27 Dec, 2022 @ 10:00
1 min read

Vodafone Spain to pay out €6,000 to man who received marketing calls at all hours


SINCE January 1 2022, it has been illegal in Spain for telephone operators to make sales calls to customers during ‘siesta time’. But despite this legal protection against being disturbed, Vodafone will have to pay out €6,000 to a man who took their nuisance calls to court. 

The Provincial Court in Zaragoza has passed down the landmark sentence, which will serve to protect consumers in the future from similar badgering. 

The first ruling in the case in favour of the plaintiff came in February, according to Spanish daily El País, but was appealed by the operator. Vodafone argued that the calls had been made by another firm that was pretending to be the operator for fraudulent purposes. 

But the ruling in the appeal found that Vodafone had presented no evidence of this imitation, and that the only purpose of the non-stop calls at all hours were an attempt to get the man to sign up to their services. 

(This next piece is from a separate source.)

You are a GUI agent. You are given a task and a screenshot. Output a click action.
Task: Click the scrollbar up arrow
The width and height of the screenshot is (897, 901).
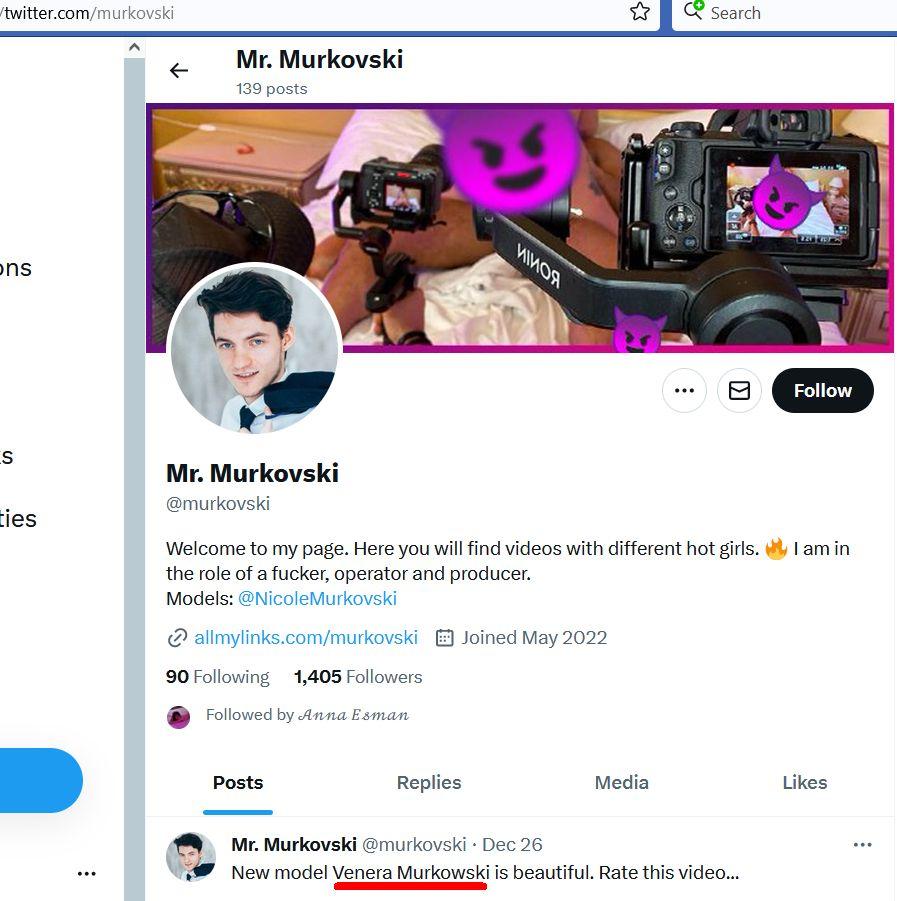[x=134, y=46]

Vodafone has opted not to appeal the ruling with the Supreme Court, meaning that it will have to pay the €6,000 to the plaintiff. 

These sales calls are one of the main complaints among Spanish consumers, according to El País. In response, operators have signed a series of codes of good practice but they are not binding. 

Jazztel (Orange), Vodafone and MásMóvil are the most-insistent operators when it comes to sales calls, but it is Vodafone that has received the highest number of fines from the Spanish Data Protection Agency. 

Earlier this year. Vodafone received a record €8.15 million fine after it failed to alter its marketing practices.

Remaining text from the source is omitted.